"""

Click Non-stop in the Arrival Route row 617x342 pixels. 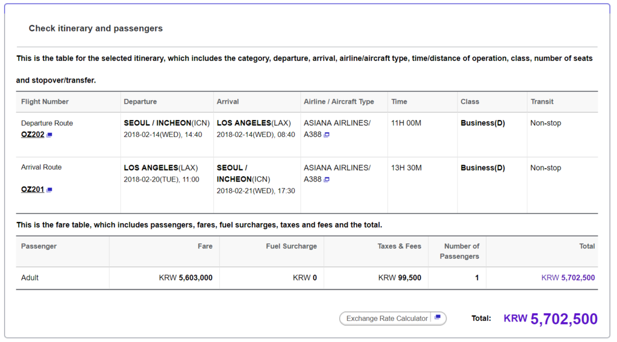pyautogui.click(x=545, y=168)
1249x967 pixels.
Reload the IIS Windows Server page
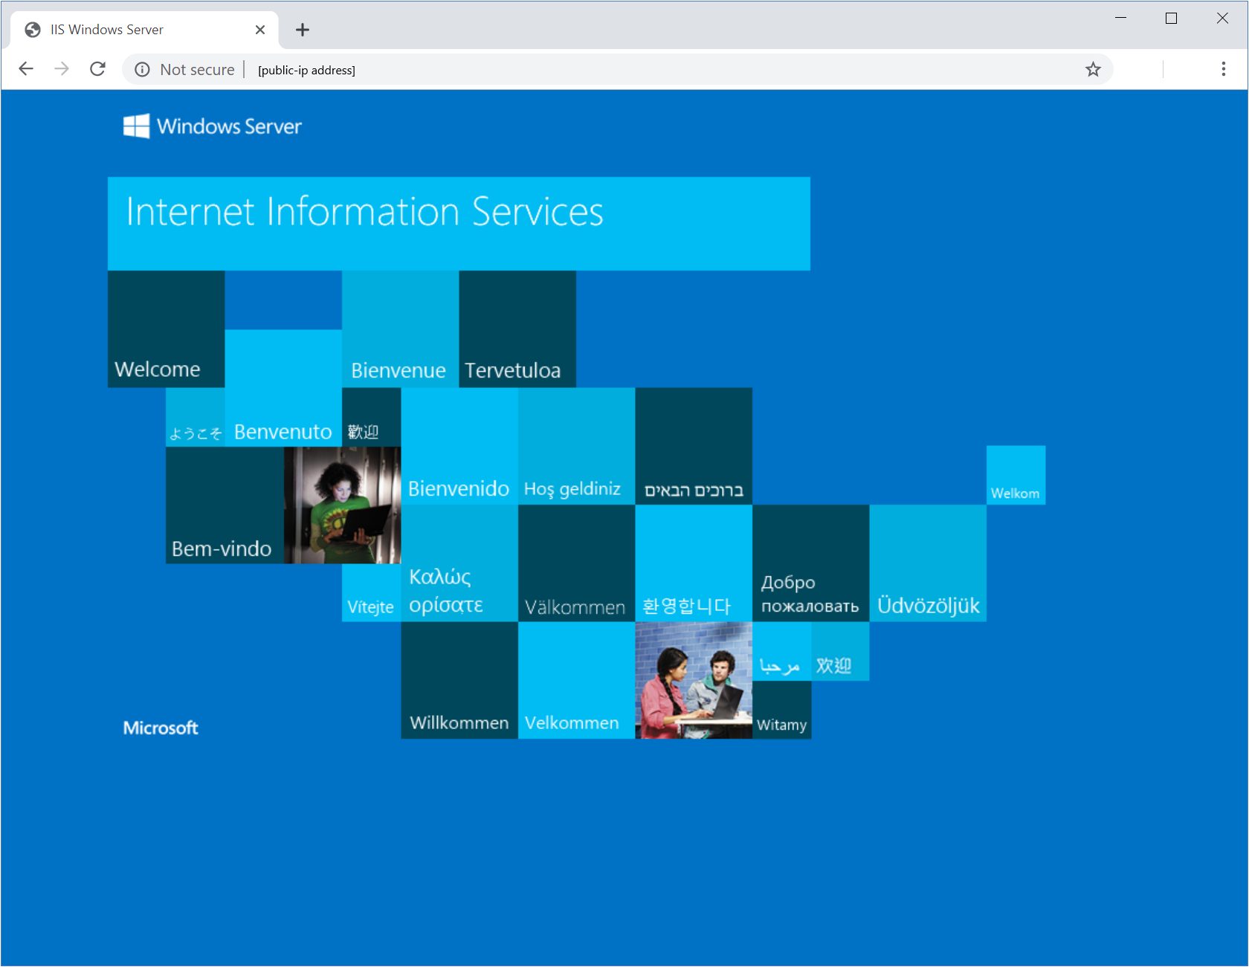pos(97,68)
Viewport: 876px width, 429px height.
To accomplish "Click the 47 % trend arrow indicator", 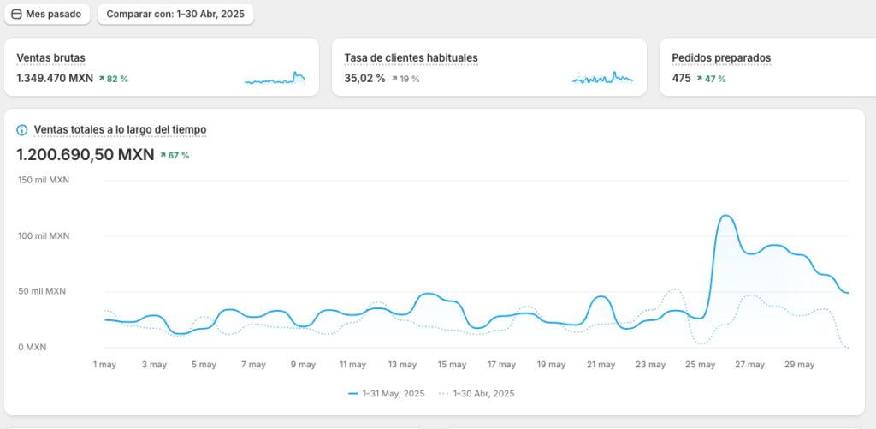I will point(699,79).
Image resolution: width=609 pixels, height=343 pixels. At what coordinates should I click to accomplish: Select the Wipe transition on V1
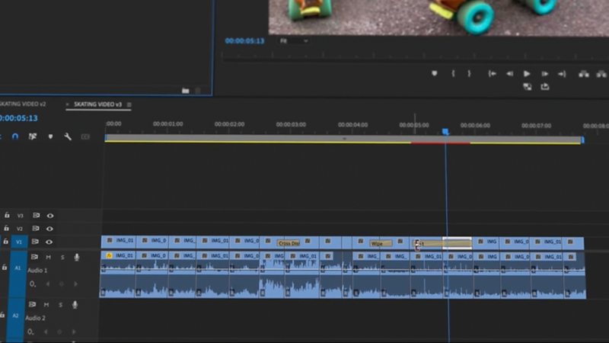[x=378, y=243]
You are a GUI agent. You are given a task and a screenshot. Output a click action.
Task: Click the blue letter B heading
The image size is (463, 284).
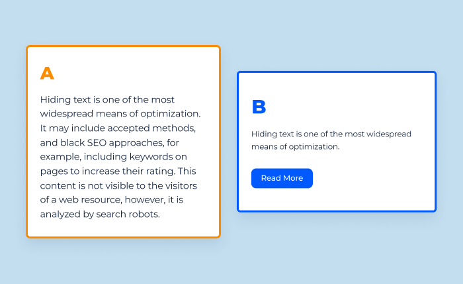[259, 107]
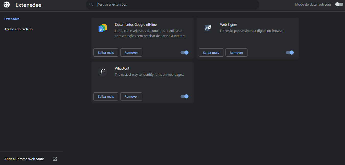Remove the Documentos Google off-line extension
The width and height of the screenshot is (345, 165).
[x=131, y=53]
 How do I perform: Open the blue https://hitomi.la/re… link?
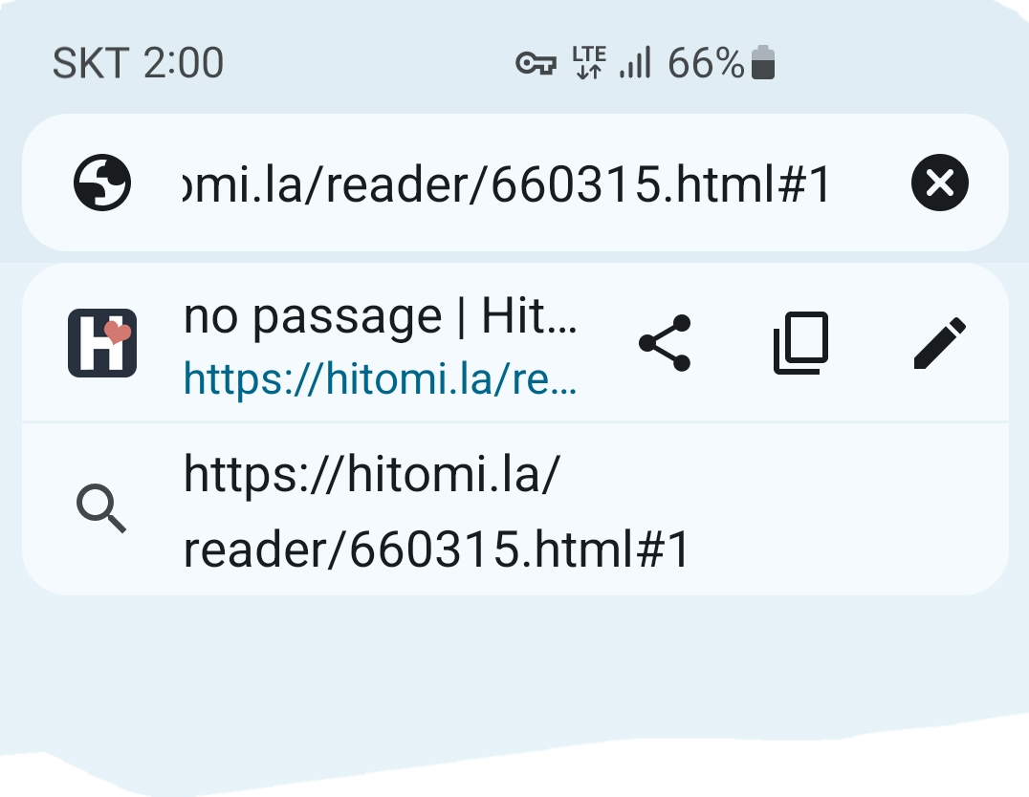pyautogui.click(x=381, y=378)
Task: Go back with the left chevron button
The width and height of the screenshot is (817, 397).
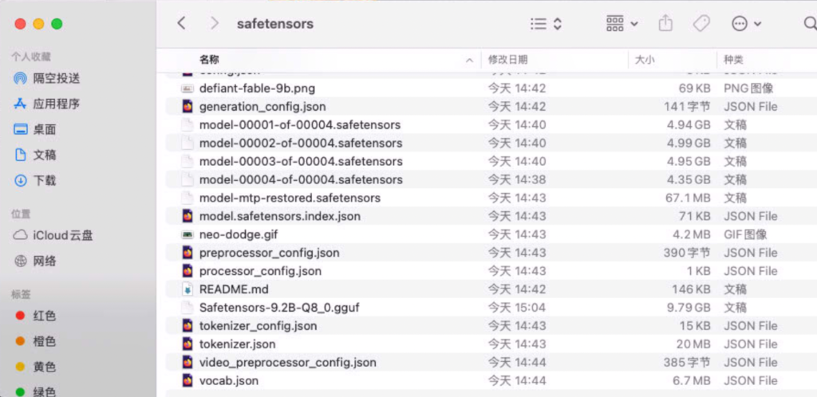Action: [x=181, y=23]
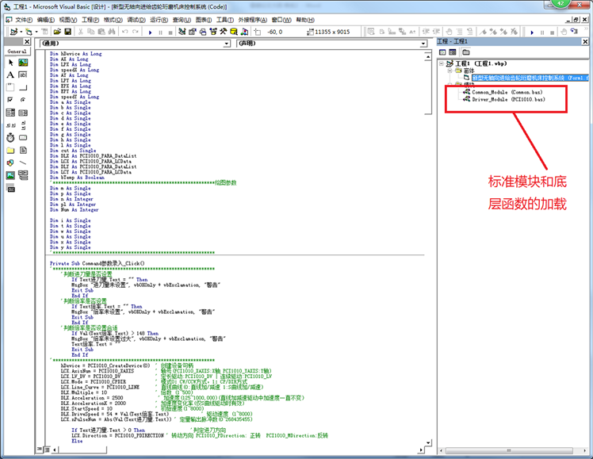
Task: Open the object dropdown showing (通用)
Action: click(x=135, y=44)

"""

**REQUIREMENTS:** Recast the records from the line containing "How do I perform: Open" through the end of the records as a Markdown table with the columns Row and Line, one row per line. Skip blank lines and leave the pictures out.

**SOLUTION:**
| Row | Line |
|---|---|
| 1 |  How do I perform: Open the blue https://hitomi.la/re… link? |
| 2 | pyautogui.click(x=381, y=378) |
| 3 | Task: Go back with the left chevron button |
| 4 | The width and height of the screenshot is (817, 397). |
| 5 | Action: [x=181, y=23] |
| 6 | Task: Open the object dropdown showing (通用) |
| 7 | Action: click(x=135, y=44) |